市松人形・女の子 縮緬着物

東京都中央区銀座で市松人形・女の子 縮緬着物を買取りました。

今回のお品物は、白く胡粉を塗った温かみのある肌にやさしい表情が愛らしい市松人形です。
市松人形は、こういったおかっぱ頭の女の子のお人形が多く、またお人形が着用している着物にも豪華さがただよいます。
これは、市松人形が始まった江戸時代のころから、着せ替え人形として楽しまれてきたという歴史と関わりがあります。子供のころに抱き人形として遊んでいた市松人形を、大人になってからは着せ替え人形として愛用していたため、市松人形の衣装には手の込んだ豪華なものがあるのです。

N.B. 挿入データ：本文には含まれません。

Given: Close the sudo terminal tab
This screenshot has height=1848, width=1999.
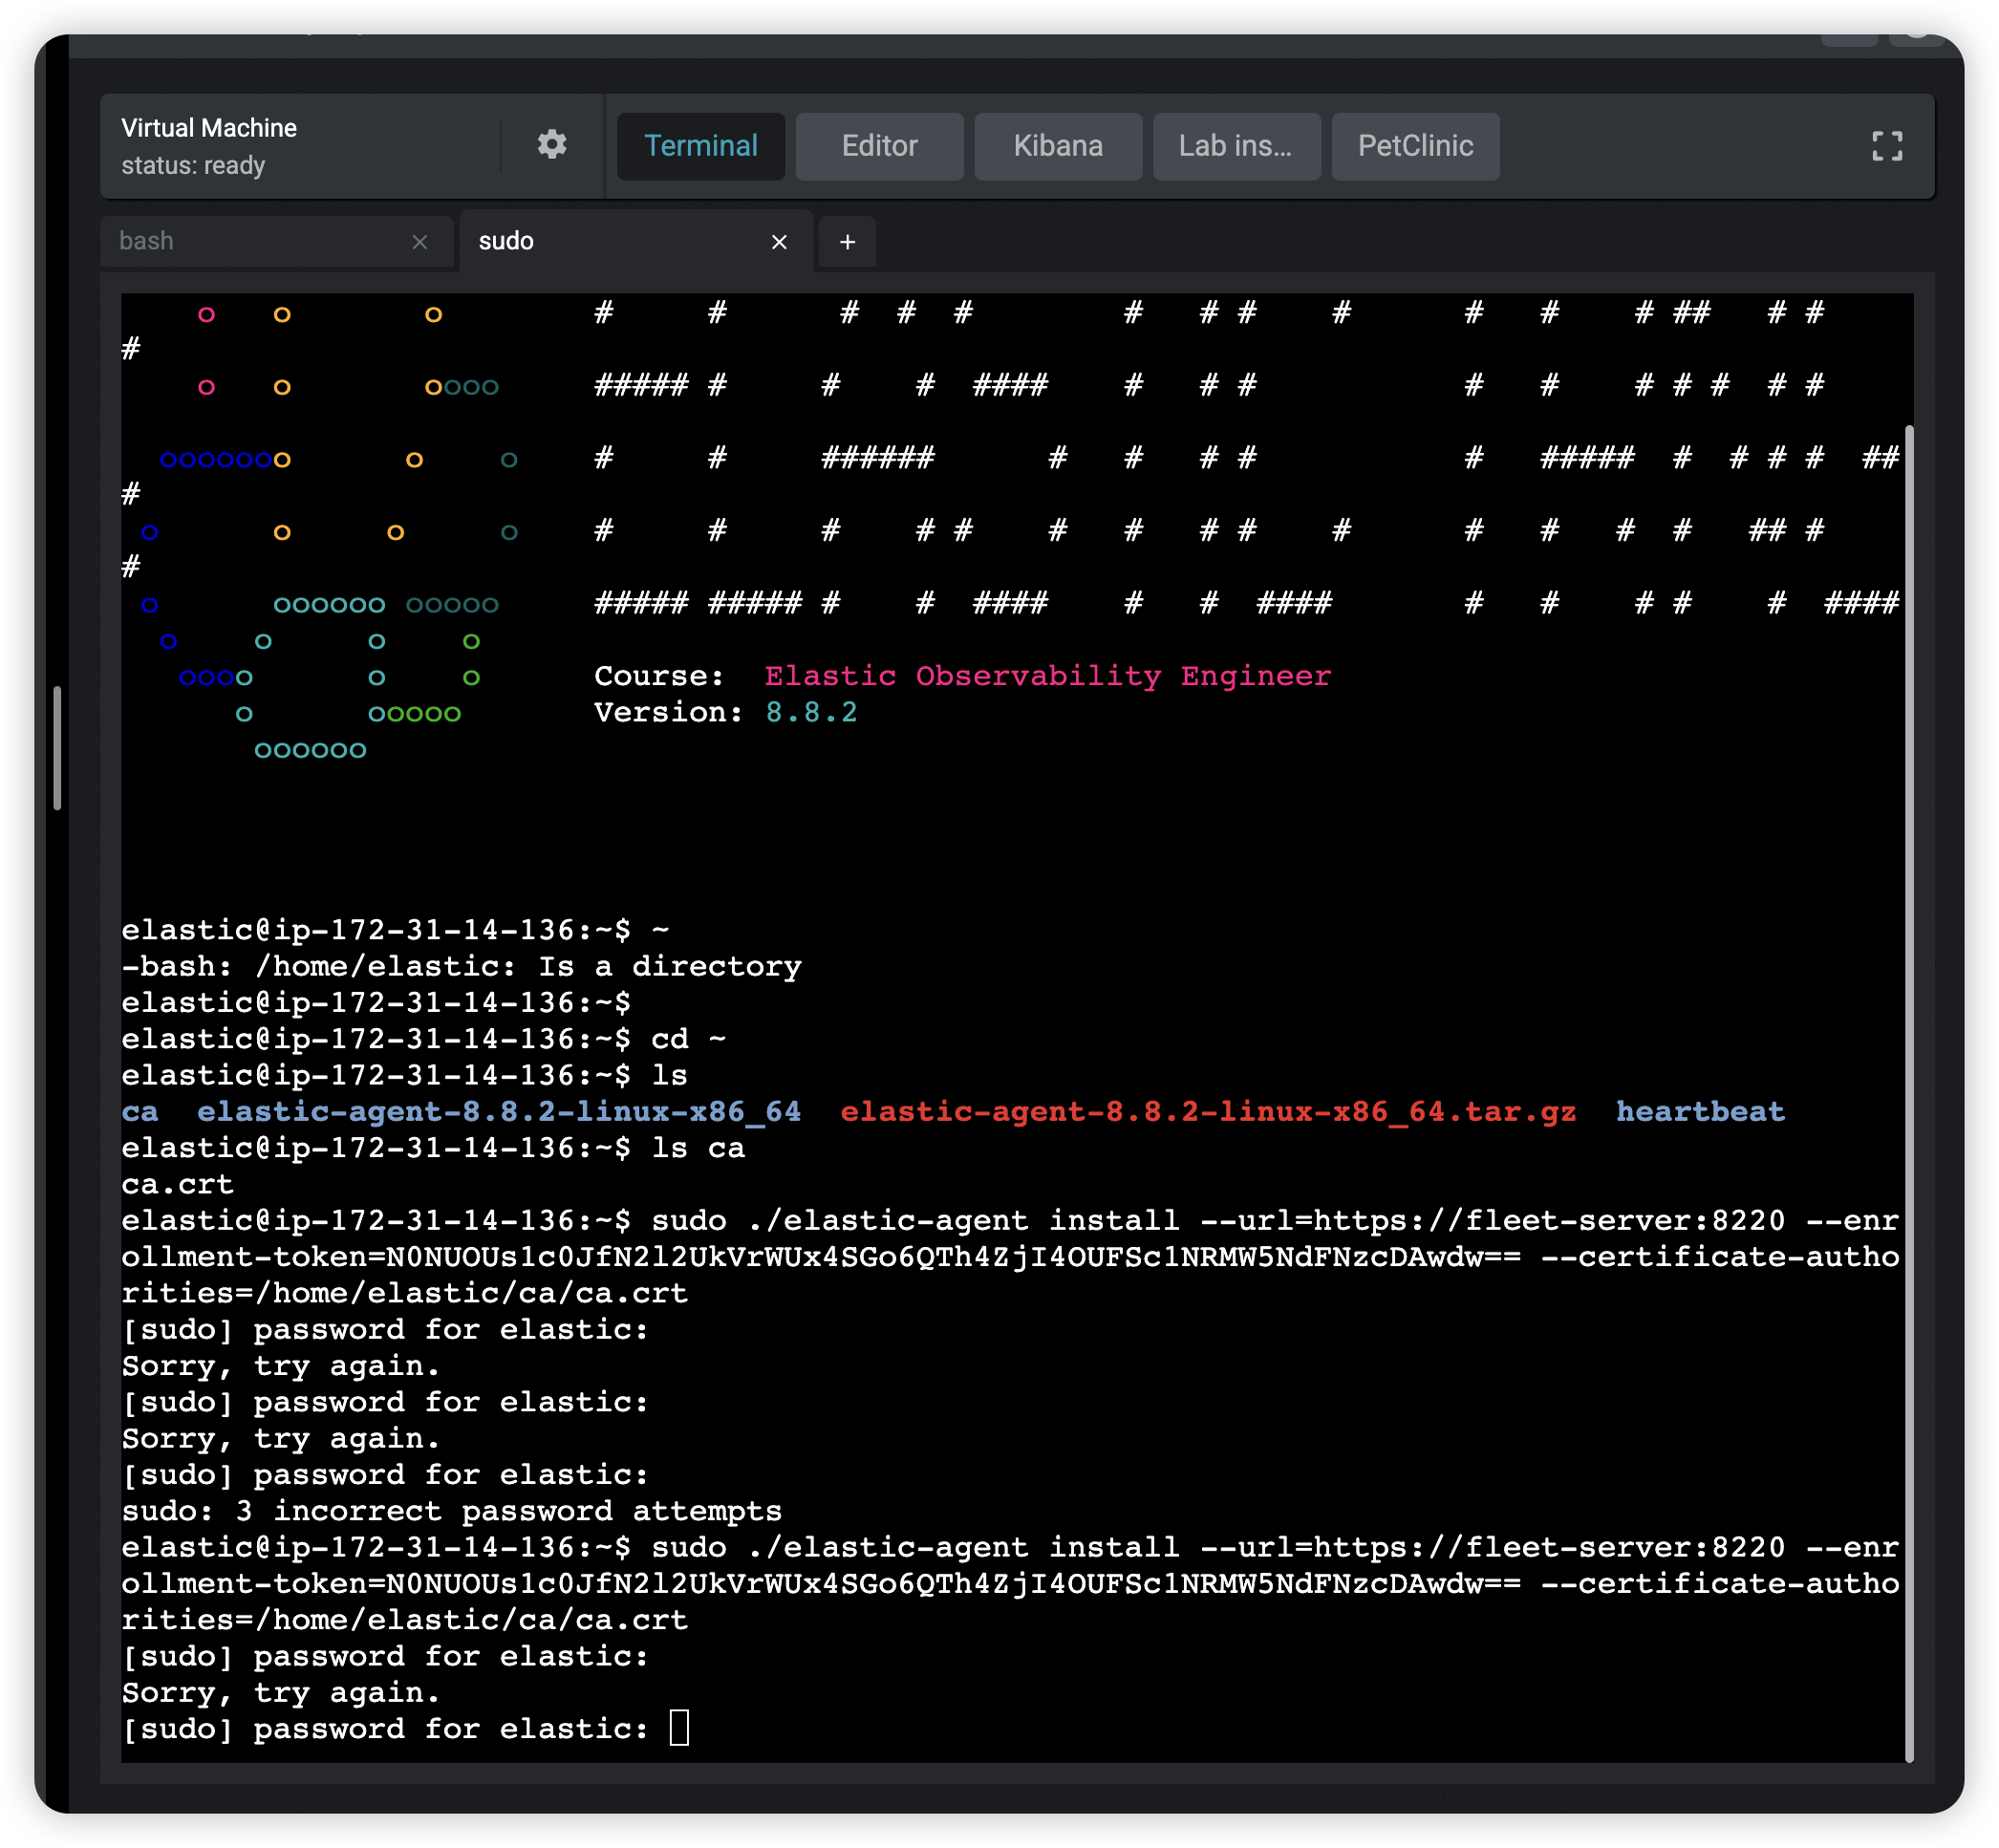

ちなみに女の子の市松人形は振袖を着ていることがほとんどで、男の子は羽織・袴の正装姿です。どちらも、ちりめんなどの高級な素材を使用した着物です。
縮緬(ちりめん)は、細かいしぼ(織物の細かいでこぼこのこと、織り糸のよりによって布地に風合いを出す)が特徴です。柔らかくて光沢があり、江戸時代から現在まで高級な着物の素材として使われてきました。非常に高価な素材ですから、ちりめんの振袖を着た女の子の市松人形は子供が遊んでいたものではなく、大人の女性や男性が着せ替え人形として愛好していたものでしょう。

今回のお人形は、上品な菊と松の模様がついた振袖を着用。さらに豪華な帯を結んで、丸ぐけという重厚感のある帯締めと赤いちりめんの帯揚げをつけています。ゴージャスな市松人形で、長年にわたり大事に保存されたことがよく伝わるお品物です。